The most common thickening agent used in cough syrups was glycerol also known as glycerine and this was found in 48 of the 60 products. Glycerol was also listed as an active ingredient in 17 cough medicines and the SmPC often stated that “Glycerol has demulcent properties and may possibly block sensory cough receptors in the respiratory tract.” No evidence has been found in the literature to support glycerol acting on sensory cough receptors. Glycerol is popular as an excipient in cough medicines because it serves multiple functions; acting as a sweetening agent (0.6 times the sweetness of sucrose), a solvent, lubricant, antimicrobial, humectant, and preservative. The special properties of glycerol as an ingredient of cough medicines have been recently reviewed and the article concludes that “a simple linctus containing glycerol with flavorings such as honey and lemon is a safe and effective treatment for cough in children and adults”. Glycerol is a small molecule with three carbon atoms and its viscous nature is because each of the carbon atoms has a hydroxyl group attached and these hydroxyl groups can bind to other hydroxyl groups by hydrogen binding with water, which makes glycerol very soluble in water, or by hydrogen binding to other glycerol molecules, which causes aggregation of glycerol molecules and means that glycerol does not flow as well as water and is rather viscous.

Propylene glycol was the second most commonly used thickening agent found in 20 of the cough medicines. Propylene glycol has a three carbon chain with two hydroxyl groups and has similar properties to glycerol as a thickening agent. Its solubility in water and viscosity are due to the hydrogen binding of the two hydroxyl groups on the molecule. It has a sweet taste and has useful properties as a solvent, antimicrobial, preservative, humectant, lubricant, and demulcent.

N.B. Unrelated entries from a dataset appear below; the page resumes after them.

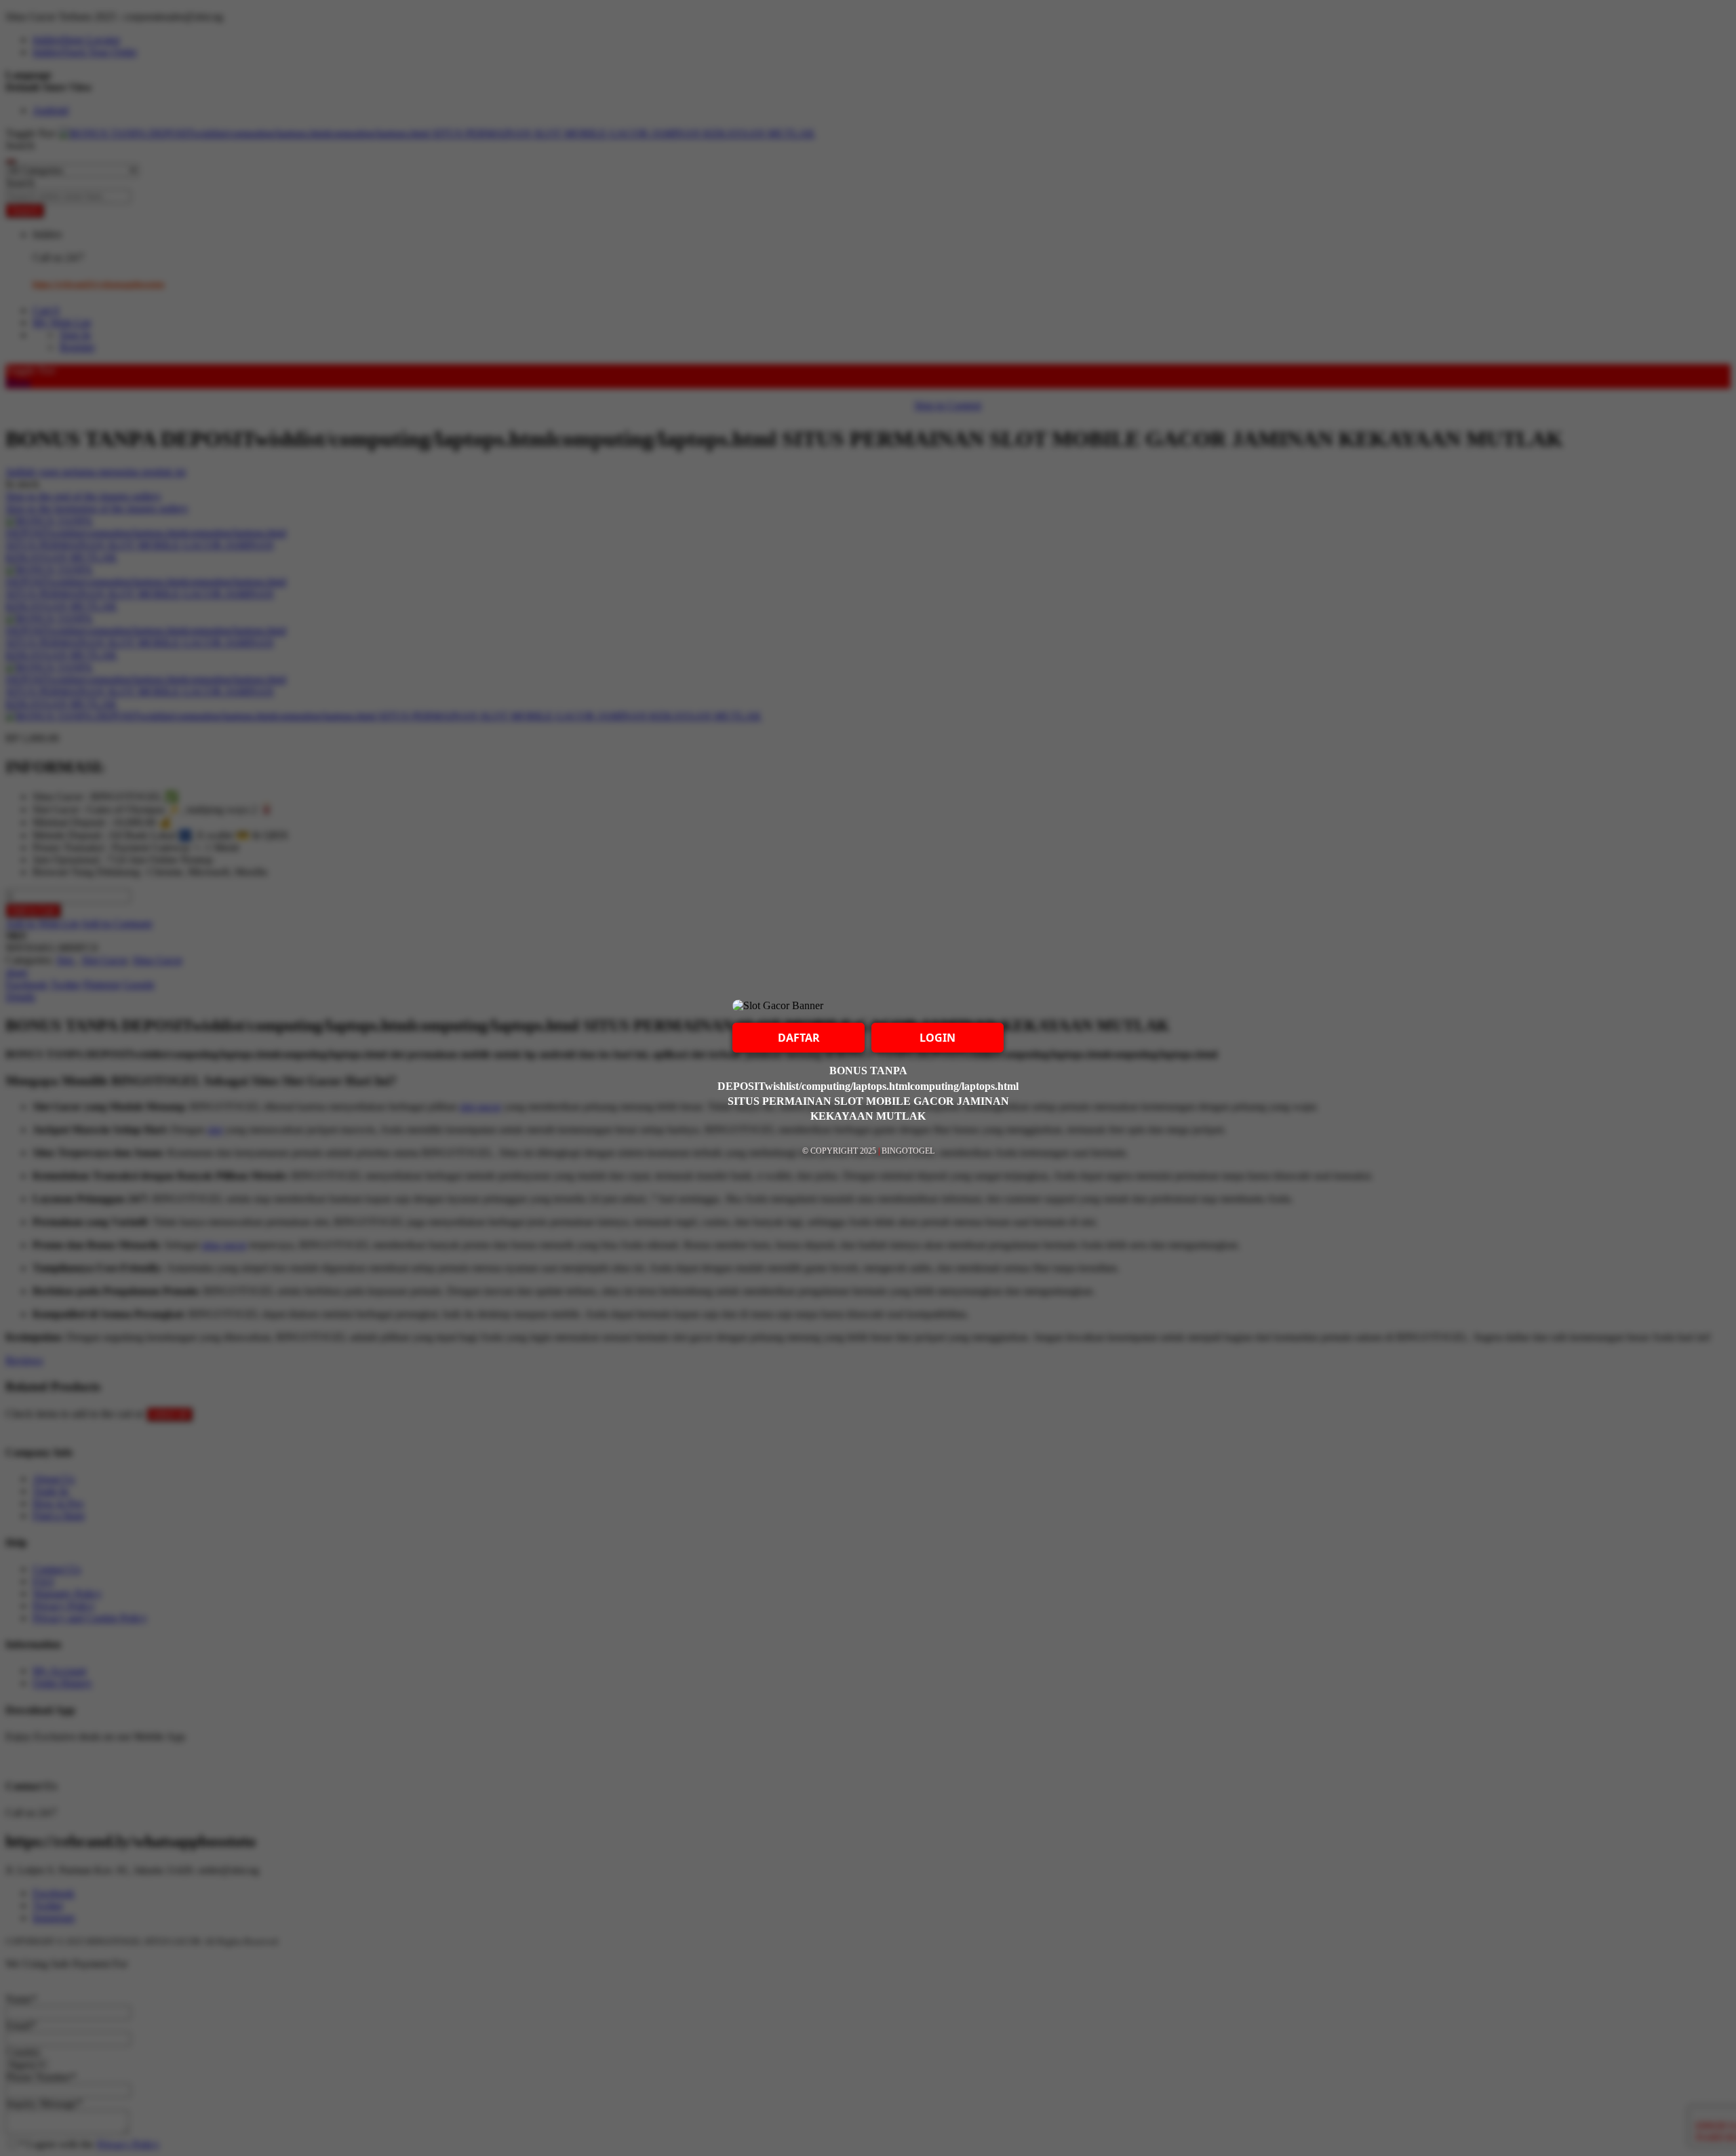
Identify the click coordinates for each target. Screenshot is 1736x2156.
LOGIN (937, 1037)
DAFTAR (799, 1037)
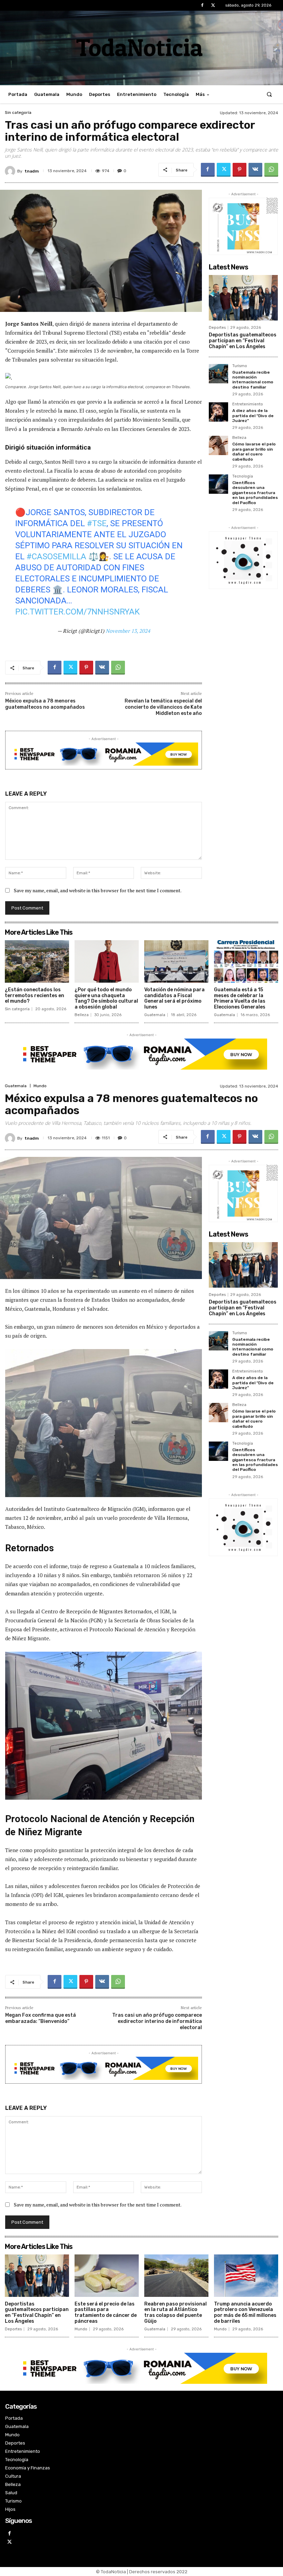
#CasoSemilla (56, 556)
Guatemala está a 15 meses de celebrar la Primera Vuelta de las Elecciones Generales (239, 998)
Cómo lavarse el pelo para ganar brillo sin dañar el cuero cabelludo (254, 451)
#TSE (97, 523)
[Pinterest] (239, 170)
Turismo (239, 366)
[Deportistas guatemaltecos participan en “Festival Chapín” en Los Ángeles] (243, 298)
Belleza (239, 438)
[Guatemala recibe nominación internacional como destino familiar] (218, 373)
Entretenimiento (247, 404)
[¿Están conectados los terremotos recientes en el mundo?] (37, 961)
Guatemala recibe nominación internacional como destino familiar (252, 380)
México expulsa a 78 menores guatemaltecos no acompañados (45, 704)
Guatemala (154, 1015)
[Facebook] (202, 5)
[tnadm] (11, 171)
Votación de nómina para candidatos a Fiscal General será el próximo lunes (174, 998)
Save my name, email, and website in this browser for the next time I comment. (98, 890)
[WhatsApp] (271, 170)
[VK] (255, 170)
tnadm (32, 171)
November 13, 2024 (128, 630)
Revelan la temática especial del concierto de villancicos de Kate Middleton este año (163, 707)
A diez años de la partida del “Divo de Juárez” (253, 415)
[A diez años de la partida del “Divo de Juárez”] (218, 412)
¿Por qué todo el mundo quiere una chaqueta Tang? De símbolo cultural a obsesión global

Glycerol and propylene glycol are unusual as a thickening agent as most thickening agents are synthetic long-chain polymer molecules such as hydroxyethylcellulose (Hyetellose, Natrosol), polyvinylpyrrolidone (Povidone), carboxymethylcellulose (Carmellose), and maltodextrin. These synthetic thickening agents are viscous because of the long molecular chains and they are without any taste and are not absorbed or metabolized and therefore safe. In addition to the synthetic thickening agents, a range of natural products are used as thickening agents because they are long-chain sugars or cellulose. Carrageenan is obtained from various red sea weeds. Acacia (Arabic gum) is obtained from trees (Acacia Senegal) in the Sudan region. Arrowroot is a starch substance obtained from the roots of several tropical plants. Xanthan gum is obtained by fermenting carbohydrates with the bacterium Xanthomonas campestris.

The synthetic thickening agents are by far the most commonly used agents in cough medicines and this is because they are easily standardized, and the industrial source is stable. Natural thickening agents are more difficult to standardize and source and they may have a place in medicines that claim to be herbal or natural products.

Role of Thickeners in Cough Medicines

Most cough medicines are formulated as thick viscous syrups and this may be due to consumers considering a thick syrup as having stronger effects than a watery liquid. The viscous formulation may also be historical as viscous honey was one of the first cough medicines, used over 100 of years, and still popular today as an ingredient in cough medicines.

Thickeners may also enhance the sensory impact of a cough medicine by prolonging the residence of the medicine in the mouth and therefore prolonging the duration of any sweet taste of the medicine. Some of the thickeners, such as glycerol, also have demulcent and lubricating properties that will help to soothe an inflamed pharynx .

Thickeners such as glycerol also provide a sweet taste, and others such as carrageenan can support antiviral and antibacterial claims.